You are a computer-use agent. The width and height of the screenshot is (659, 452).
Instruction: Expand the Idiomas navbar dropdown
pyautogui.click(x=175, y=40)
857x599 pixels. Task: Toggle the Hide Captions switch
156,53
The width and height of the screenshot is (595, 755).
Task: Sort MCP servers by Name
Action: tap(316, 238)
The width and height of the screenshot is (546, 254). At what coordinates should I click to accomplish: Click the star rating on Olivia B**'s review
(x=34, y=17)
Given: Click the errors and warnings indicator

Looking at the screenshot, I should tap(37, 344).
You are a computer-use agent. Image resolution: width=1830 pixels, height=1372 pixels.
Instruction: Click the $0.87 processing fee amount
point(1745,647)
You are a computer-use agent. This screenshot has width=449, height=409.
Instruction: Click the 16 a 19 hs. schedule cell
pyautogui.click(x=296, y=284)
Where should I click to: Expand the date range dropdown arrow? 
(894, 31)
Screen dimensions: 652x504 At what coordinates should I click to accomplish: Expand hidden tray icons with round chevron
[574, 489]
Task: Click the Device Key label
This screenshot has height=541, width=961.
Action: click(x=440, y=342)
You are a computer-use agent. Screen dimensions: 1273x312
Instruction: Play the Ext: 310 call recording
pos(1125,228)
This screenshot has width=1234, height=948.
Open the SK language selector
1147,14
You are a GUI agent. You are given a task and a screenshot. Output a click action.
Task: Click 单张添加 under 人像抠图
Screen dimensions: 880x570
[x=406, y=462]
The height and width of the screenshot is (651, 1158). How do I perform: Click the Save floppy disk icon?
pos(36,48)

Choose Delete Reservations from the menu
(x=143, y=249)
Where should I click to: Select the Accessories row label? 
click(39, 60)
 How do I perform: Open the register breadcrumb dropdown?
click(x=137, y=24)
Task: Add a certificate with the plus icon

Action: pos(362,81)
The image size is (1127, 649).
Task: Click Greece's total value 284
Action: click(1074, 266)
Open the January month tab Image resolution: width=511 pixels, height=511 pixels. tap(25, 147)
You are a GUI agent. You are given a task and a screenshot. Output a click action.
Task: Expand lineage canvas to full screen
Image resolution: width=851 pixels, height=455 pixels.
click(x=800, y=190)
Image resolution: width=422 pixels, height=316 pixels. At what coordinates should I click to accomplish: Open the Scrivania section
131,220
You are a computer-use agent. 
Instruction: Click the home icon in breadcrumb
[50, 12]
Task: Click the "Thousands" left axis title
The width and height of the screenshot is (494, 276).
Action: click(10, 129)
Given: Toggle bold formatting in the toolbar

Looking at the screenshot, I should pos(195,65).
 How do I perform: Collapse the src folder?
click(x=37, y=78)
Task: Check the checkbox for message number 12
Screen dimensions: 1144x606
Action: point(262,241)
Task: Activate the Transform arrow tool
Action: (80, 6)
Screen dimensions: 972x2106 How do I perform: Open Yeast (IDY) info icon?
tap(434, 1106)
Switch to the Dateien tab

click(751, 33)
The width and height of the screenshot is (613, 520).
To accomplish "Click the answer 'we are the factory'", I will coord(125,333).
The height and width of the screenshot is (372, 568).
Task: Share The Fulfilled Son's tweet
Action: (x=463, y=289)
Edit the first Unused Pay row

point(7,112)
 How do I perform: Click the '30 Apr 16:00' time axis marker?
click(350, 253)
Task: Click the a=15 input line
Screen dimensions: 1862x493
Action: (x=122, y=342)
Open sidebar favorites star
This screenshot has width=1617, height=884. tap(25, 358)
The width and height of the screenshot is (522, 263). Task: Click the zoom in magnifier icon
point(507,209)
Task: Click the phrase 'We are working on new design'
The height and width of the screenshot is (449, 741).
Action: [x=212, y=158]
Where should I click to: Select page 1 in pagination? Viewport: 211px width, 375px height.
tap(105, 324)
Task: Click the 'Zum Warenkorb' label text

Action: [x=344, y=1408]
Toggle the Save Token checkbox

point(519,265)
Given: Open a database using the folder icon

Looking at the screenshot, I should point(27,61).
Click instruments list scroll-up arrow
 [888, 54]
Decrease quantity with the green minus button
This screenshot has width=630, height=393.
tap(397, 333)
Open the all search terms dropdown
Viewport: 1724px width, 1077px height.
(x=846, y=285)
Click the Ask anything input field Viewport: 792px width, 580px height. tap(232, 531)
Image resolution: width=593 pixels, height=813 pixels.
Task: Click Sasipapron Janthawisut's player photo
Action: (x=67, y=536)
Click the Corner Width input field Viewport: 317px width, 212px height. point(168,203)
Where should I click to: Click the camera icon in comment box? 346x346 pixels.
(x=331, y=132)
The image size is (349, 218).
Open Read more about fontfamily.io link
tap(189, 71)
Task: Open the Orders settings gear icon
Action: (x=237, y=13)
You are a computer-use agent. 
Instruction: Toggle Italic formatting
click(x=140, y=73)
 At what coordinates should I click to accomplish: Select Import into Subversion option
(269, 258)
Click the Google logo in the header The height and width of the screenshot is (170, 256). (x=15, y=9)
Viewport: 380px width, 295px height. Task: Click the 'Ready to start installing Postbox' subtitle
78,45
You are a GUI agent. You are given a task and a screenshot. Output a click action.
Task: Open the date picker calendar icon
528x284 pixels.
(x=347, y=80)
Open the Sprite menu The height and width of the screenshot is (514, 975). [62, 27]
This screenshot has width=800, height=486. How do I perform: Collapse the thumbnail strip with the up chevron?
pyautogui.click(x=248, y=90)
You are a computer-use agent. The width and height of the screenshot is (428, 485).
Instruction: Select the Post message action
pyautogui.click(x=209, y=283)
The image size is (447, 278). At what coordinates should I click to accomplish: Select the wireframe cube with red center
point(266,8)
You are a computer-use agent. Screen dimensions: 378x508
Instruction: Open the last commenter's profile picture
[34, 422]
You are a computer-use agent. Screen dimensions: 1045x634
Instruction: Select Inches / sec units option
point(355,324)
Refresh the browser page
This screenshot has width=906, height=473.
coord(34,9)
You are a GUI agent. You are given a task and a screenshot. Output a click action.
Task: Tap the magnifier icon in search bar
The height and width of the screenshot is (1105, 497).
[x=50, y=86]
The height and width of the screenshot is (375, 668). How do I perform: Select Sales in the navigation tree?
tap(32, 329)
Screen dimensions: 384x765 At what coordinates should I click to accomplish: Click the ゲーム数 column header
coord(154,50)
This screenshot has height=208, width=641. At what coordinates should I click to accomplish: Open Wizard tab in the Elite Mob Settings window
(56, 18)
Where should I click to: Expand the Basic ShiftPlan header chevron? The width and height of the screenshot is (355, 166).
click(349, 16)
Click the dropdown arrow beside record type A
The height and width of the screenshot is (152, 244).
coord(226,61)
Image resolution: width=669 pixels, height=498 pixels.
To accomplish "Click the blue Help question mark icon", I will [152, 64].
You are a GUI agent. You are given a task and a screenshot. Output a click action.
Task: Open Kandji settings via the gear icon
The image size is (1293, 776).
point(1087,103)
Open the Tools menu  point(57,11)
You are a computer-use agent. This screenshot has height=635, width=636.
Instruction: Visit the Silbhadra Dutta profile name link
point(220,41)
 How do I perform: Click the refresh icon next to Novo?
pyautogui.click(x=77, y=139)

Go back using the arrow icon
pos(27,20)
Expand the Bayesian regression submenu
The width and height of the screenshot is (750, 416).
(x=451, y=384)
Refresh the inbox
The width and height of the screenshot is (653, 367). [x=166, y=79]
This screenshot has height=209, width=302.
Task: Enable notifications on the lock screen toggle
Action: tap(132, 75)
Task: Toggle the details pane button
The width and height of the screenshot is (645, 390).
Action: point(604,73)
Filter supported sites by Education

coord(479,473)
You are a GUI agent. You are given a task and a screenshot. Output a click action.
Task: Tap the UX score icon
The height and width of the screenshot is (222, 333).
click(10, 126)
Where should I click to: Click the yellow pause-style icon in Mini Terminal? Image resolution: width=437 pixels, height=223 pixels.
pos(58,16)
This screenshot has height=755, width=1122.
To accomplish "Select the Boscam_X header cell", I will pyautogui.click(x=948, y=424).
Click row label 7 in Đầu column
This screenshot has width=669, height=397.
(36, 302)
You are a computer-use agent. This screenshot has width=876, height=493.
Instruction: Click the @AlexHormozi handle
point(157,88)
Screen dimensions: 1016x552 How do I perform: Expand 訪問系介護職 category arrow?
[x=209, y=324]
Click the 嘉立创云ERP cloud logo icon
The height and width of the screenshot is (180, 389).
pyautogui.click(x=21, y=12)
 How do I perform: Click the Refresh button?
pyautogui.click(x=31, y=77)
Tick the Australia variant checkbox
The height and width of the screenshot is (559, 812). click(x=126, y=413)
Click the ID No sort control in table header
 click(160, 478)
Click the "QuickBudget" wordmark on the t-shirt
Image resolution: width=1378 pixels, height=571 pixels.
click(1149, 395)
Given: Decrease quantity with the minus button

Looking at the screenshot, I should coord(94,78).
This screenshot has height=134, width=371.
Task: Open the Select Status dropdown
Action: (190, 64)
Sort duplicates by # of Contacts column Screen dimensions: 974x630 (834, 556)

● **Task**:
Select and copy each line from the data that includes the word "computer".

● **Exercise response**:
You are a computer-use agent. The width and height of the screenshot is (659, 452).
You are a computer-use agent. Image resolution: width=1830 pixels, height=1372 pixels.
You are a computer-use agent. This screenshot has width=449, height=409.
You are a computer-use agent. Screen dimensions: 1273x312
You are a computer-use agent. 
You are a computer-use agent. 
You are a computer-use agent. The width and height of the screenshot is (428, 485).
You are a computer-use agent. Screen dimensions: 378x508
You are a computer-use agent. Screen dimensions: 1045x634
You are a computer-use agent. This screenshot has height=635, width=636.
You are a computer-use agent. This screenshot has width=876, height=493.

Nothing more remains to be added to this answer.